Eviction can and often does drive people into overcrowded or unsafe housing conditions. Another study found that housing instability could increase the risk of contracting a sexually transmitted disease. And the crowded living conditions many people end up in after an eviction, either at a shelter or with family or friends, can raise the risk for infectious diseases such as COVID-19, monkeypox, and flu, Schwartz said.

Eviction has even been linked with lead poisoning, possibly because having a record of being evicted can limit families' housing options, forcing them to compromise on housing or neighborhood quality, Leifheit says.

Falling Through the Safety Net

Moving suddenly to a new area can make it harder to reach doctors or schedule appointments. "You see people falling out of these really vital safety net services at exactly the moment when they need them the most," Leifheit says.

Medicaid coverage can be imperiled by eviction. Renewing Medicaid enrollment requires families to recertify their eligibility through a form sent through the mail, Leifheit says. In New York City, Schwartz and colleagues found that eviction was associated with 63% higher odds of losing Medicaid coverage compared to demographically similar individuals who were not evicted. They also found that people who were evicted filled fewer prescriptions.

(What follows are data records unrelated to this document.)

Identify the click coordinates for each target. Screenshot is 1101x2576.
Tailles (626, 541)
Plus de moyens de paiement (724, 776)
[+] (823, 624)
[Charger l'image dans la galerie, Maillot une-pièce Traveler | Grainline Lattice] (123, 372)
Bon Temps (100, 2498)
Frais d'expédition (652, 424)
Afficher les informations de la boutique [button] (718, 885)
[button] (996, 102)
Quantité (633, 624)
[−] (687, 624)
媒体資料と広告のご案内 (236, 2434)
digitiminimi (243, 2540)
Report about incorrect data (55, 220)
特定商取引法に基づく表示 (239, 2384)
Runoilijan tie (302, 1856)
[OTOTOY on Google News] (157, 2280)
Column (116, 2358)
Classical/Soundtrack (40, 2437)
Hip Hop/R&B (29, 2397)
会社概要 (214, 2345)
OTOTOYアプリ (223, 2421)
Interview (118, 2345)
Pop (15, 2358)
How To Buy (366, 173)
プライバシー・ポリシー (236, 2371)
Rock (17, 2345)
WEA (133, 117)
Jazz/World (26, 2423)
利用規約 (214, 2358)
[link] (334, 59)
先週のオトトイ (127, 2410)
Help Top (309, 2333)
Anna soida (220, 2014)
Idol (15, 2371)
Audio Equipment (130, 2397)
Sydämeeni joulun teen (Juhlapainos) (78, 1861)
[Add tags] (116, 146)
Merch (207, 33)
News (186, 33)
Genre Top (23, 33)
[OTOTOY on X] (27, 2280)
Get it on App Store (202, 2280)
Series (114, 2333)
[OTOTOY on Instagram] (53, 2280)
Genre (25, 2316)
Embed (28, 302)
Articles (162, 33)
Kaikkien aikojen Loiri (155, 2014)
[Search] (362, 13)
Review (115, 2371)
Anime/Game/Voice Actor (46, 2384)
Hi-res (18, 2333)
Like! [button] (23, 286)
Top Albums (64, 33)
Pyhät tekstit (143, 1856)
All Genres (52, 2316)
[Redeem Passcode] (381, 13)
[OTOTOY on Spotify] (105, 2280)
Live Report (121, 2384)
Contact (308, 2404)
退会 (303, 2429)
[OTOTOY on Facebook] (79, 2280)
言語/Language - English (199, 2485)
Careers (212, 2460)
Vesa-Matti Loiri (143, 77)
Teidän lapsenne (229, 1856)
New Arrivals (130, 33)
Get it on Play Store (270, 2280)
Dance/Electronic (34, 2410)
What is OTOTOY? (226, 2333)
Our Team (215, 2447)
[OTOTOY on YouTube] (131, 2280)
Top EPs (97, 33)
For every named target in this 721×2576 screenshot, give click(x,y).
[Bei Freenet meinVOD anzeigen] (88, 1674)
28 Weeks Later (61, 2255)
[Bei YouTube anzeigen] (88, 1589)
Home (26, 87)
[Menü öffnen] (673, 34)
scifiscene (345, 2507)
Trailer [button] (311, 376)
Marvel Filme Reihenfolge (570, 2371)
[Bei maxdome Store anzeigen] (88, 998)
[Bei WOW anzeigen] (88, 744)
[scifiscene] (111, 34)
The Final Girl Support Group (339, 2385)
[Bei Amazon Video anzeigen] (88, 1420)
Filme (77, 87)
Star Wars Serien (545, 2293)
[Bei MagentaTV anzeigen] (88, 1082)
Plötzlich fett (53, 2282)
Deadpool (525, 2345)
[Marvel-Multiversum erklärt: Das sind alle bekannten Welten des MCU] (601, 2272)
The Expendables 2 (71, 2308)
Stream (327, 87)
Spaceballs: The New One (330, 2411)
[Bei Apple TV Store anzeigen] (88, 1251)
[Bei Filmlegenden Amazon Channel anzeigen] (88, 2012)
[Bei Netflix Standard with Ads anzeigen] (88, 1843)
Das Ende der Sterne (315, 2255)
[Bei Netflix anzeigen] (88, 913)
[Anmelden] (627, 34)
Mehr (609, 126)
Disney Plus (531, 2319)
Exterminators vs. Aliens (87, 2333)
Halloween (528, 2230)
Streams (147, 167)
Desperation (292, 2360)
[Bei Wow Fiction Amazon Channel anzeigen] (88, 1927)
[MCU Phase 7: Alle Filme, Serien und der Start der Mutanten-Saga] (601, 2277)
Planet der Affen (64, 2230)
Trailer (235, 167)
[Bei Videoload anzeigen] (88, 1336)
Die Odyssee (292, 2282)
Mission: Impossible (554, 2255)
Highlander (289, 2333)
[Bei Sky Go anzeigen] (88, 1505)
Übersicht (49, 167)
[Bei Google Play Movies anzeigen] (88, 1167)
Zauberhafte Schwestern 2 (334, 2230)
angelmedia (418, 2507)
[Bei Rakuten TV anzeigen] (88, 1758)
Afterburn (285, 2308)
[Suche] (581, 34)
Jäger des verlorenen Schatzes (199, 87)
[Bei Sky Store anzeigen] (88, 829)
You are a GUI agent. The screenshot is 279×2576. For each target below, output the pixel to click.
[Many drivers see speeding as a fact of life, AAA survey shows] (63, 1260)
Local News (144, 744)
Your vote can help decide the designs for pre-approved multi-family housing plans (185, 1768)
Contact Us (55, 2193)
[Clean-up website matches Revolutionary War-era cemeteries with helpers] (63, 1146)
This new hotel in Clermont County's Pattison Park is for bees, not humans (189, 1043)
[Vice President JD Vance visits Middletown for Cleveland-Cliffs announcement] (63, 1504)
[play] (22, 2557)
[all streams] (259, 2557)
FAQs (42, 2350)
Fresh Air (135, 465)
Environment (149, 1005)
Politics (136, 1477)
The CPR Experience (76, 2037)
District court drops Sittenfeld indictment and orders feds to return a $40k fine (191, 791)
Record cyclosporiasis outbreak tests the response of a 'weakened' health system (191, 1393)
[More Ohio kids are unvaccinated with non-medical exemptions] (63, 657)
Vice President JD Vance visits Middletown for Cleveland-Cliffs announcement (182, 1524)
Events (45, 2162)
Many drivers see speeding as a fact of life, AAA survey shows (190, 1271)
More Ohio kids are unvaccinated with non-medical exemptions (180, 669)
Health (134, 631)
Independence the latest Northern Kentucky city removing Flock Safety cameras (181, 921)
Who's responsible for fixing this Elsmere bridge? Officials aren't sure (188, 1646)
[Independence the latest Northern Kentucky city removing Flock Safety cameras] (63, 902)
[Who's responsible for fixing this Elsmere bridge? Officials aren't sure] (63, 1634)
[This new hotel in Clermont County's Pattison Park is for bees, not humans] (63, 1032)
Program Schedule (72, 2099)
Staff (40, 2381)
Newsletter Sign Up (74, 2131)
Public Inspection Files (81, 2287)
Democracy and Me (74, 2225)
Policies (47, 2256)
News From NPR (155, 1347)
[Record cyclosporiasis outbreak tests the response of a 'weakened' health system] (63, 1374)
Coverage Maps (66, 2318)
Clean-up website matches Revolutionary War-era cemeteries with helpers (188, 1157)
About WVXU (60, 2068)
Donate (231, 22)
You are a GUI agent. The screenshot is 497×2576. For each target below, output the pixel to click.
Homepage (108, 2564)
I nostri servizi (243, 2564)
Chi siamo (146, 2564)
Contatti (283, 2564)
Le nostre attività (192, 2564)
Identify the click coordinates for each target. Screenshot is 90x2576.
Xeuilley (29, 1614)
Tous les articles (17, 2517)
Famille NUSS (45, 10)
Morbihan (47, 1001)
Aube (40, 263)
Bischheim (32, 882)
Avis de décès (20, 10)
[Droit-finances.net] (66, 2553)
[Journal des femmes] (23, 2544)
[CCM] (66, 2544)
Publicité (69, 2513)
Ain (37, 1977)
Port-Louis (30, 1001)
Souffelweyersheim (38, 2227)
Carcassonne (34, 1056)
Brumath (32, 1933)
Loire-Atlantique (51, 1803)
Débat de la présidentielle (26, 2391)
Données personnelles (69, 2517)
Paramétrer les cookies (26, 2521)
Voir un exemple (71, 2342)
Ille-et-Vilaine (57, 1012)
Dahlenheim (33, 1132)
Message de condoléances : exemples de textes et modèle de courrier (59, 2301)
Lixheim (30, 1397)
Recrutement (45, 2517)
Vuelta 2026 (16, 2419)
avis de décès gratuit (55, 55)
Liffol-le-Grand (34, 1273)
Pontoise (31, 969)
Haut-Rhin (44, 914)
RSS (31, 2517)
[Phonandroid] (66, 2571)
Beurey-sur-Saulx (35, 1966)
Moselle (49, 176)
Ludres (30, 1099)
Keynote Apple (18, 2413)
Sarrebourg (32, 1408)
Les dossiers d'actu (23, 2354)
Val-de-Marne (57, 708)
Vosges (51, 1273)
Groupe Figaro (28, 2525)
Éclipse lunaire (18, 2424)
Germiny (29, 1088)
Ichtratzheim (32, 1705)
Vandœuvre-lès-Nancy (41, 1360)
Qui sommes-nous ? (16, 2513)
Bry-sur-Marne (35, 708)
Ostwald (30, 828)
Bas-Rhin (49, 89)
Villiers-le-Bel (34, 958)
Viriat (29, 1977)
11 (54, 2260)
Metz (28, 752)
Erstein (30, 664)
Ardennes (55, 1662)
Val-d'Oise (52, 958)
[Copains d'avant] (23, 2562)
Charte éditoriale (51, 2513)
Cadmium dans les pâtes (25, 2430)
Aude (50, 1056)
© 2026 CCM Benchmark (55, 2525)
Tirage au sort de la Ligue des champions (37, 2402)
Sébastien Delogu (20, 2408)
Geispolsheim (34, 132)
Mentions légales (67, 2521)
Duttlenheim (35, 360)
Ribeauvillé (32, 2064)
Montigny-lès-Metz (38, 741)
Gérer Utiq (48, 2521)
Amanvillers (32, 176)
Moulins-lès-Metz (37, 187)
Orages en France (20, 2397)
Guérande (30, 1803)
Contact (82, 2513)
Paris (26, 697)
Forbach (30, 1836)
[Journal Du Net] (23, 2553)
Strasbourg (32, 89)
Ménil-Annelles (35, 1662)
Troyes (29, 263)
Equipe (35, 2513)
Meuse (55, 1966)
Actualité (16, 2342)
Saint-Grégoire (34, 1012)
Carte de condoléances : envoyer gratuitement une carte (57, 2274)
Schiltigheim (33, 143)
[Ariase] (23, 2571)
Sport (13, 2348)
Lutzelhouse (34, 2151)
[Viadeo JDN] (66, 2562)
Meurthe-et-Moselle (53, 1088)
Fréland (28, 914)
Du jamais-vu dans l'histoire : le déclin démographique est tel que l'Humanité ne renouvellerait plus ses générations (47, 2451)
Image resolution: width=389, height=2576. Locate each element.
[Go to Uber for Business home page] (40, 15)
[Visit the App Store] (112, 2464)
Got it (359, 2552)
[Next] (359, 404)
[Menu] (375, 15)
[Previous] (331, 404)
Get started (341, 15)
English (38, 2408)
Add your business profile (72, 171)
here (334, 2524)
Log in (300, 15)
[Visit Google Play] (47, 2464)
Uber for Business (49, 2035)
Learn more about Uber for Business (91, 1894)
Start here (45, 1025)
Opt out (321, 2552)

The effects of evictions on health can become cyclical. "Not only can eviction be a cause of poor health, it can also be a consequence," Schwartz says.

For example, someone who gets evicted might lose their Medicaid coverage, not be able to go to the doctor for a minor health problem, and end up having a major health crisis that lands them in the hospital. This could result in even more financial instability and increase the difficulty in finding stable housing. And so the process repeats, Schwartz says.

How to Help

Housing is a vast and thorny issue, but doctors and other health care providers can support patients facing eviction.

The first step is to be aware that patients may be in jeopardy of eviction, says Craig Evan Pollack, MD, an internal medicine doctor and professor at the Johns Hopkins Bloomberg School of Public Health in Baltimore. Clinics should screen patients for housing insecurity and eviction. Guides exist for how to screen for social determinants of health with sensitivity, he says.

Doctors should also be aware of the housing resources and social supports in their community so they can refer patients to groups that help with housing, legal representation, and other services, says Yogesh Shah, MD, MPH, chief medical officer and vice president of medical affairs at Broadlawns Medical Center in Des Moines, IA.

For patients facing a housing crisis, Shah also recommends reviewing a patient's medication list and simplifying it as much as possible. Prioritty should be given to medications that don't have to be taken as frequently, such as only once a day, and medications that don't require special storage, such as being kept cold.

Providers can anticipate the patient's not being able to come back to the clinic soon. A more comprehensive workup may be performed while the patient is there, telemedicine may be used for follow-up appointments, rather than in-person visits, and patients should be given a hard copy of their chart, Shah said. Patients dealing with an eviction may not be able to access their information digitally or may end up in a different neighborhood or clinic and need an easy way to share their medical history.

Health care institutions can also play a role. The team approach, in which patients have access to social workers and providers other than doctors, is central to supporting patients facing or going through housing insecurity, Pollack said.

Hospitals and health care institutions should view social services as preventive medicine, Shah says. In recent years, that has been a focus at Broadlawns Medical Center, a county hospital that serves a minority patient population, he says.

"What can hospital systems do? What can we do in the area of education, area of transportation, nutrition, housing, or lack of housing? Our focus is on upstream investment; how can we as a hospital system reach out in the community to help [patients] live better quality of life?" Shah says.